Form 1065, U.S. Return of Partnership Income is used to help report a gain or loss in partnership business on each partners’ Schedule K-1.
How is IRS Form 1065 is Used?
IRS Form 1065 is five pages long. Here’s a summary of each page.
Page one of the IRS Form 1065 should include:
Basic information – your partnership’s name, address, employer identification number, business activity, date that the business started
Whether the return is special (i.e. initial return, final return, amended return, etc.)
Method of accounting
The number of Schedules K-1 attached
Page one of the 1065 form also includes a section where you list all income, deductions, tax liability, and payments coming from your partnership’s trade or business, such as:
Income generated from business assets
The bottom of page one of the 1065 tax form has an area where any partner can enter their signature.
Pages Two and Three:
Pages two and three lists Schedule B, Other Information. You’ll answer a list of yes or no questions regarding specific situations. These two pages are also used to provide information about someone designated by the partnership to sign the return and interface with the IRS on matters concerning the return and whether the partnership is opting out of the new centralized audit rules.

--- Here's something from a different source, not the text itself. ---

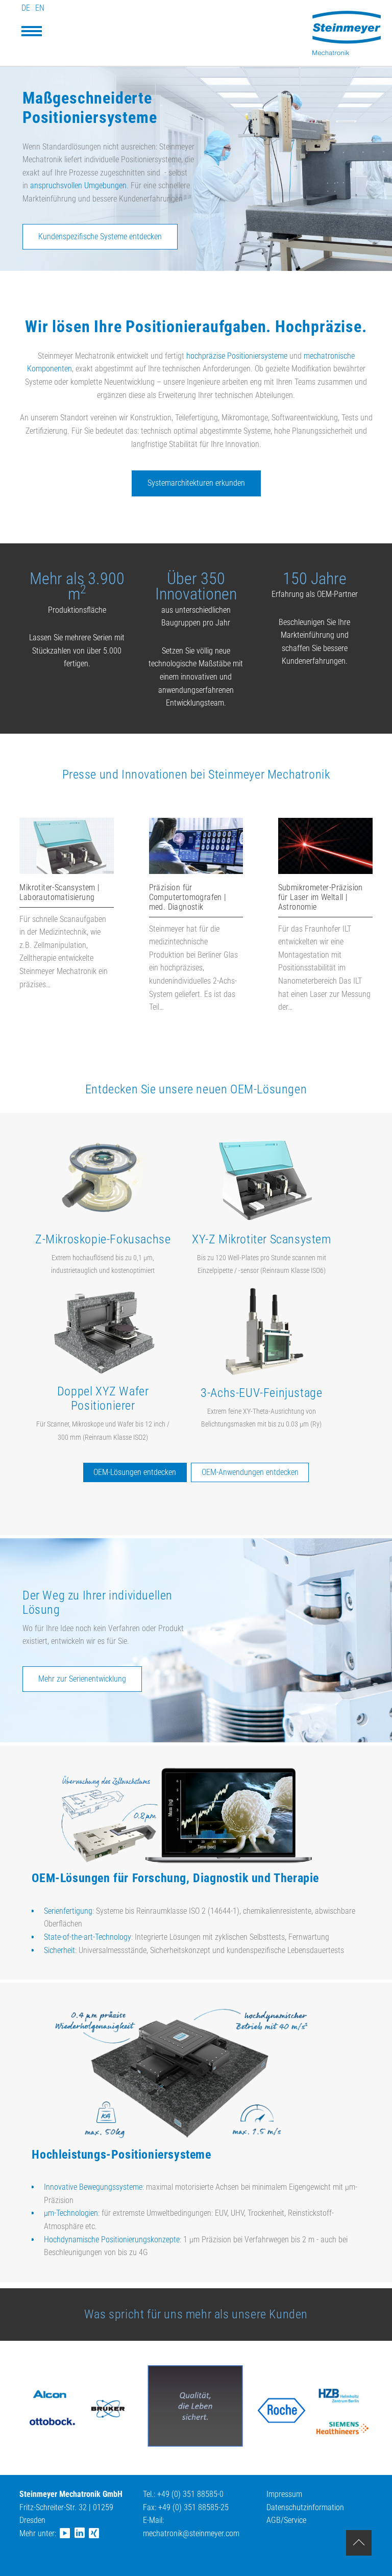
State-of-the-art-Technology (87, 1937)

Page four of the Form 1065 lists Schedule K, the partners’ distributive share of items. It has sections for:
Income and losses
Alternative minimum tax items
Page five of the Form 1065 has an analysis of net income or loss that breaks down the business’ income or loss.
It also divides the income or loss among general partners and limited partners and by the type of partner.
There are two schedules listed on page five, the Schedule L and Schedule M-1.
Schedule L is a balance sheet for assets and liabilities of the partnership.
Schedule M-1 shows reconciliation of income or loss with information reported on the partnership’s books. This will show you the difference between book and tax accounting since the two are often different.
Schedule M-2 is an analysis of the partners’ capital accounts.